◆ What the task asks
Each line of the material must be reproduced exactly; pictures stay out.

----- Task inputs -----

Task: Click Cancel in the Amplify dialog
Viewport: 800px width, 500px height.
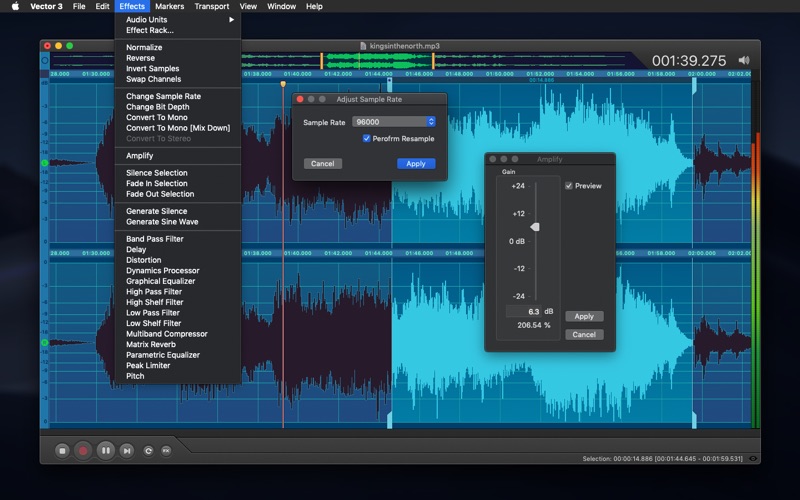Action: [x=584, y=334]
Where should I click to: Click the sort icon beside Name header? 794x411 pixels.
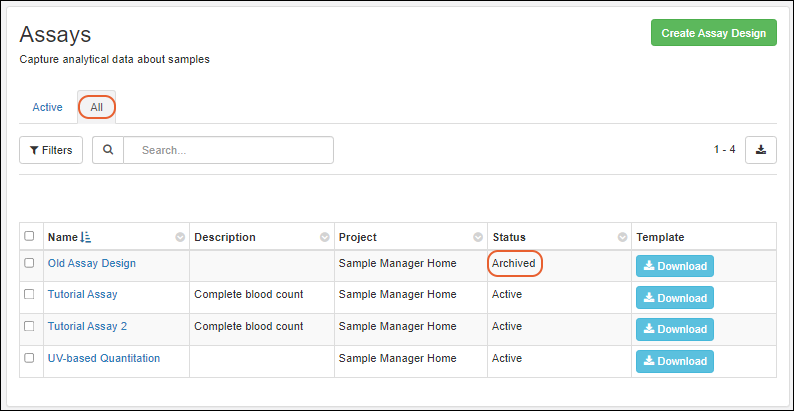pos(85,238)
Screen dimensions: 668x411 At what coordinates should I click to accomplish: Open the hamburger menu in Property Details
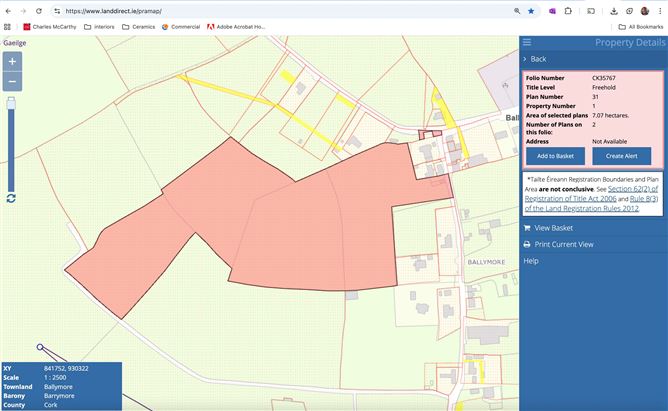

-----

◆ Output
Task: Click Cancel in the Amplify dialog
Viewport: 800px width, 500px height.
Action: [x=584, y=334]
Where should I click to: Click the sort icon beside Name header? 794x411 pixels.
pos(85,238)
Screen dimensions: 668x411 At what coordinates should I click to accomplish: Open the hamburger menu in Property Details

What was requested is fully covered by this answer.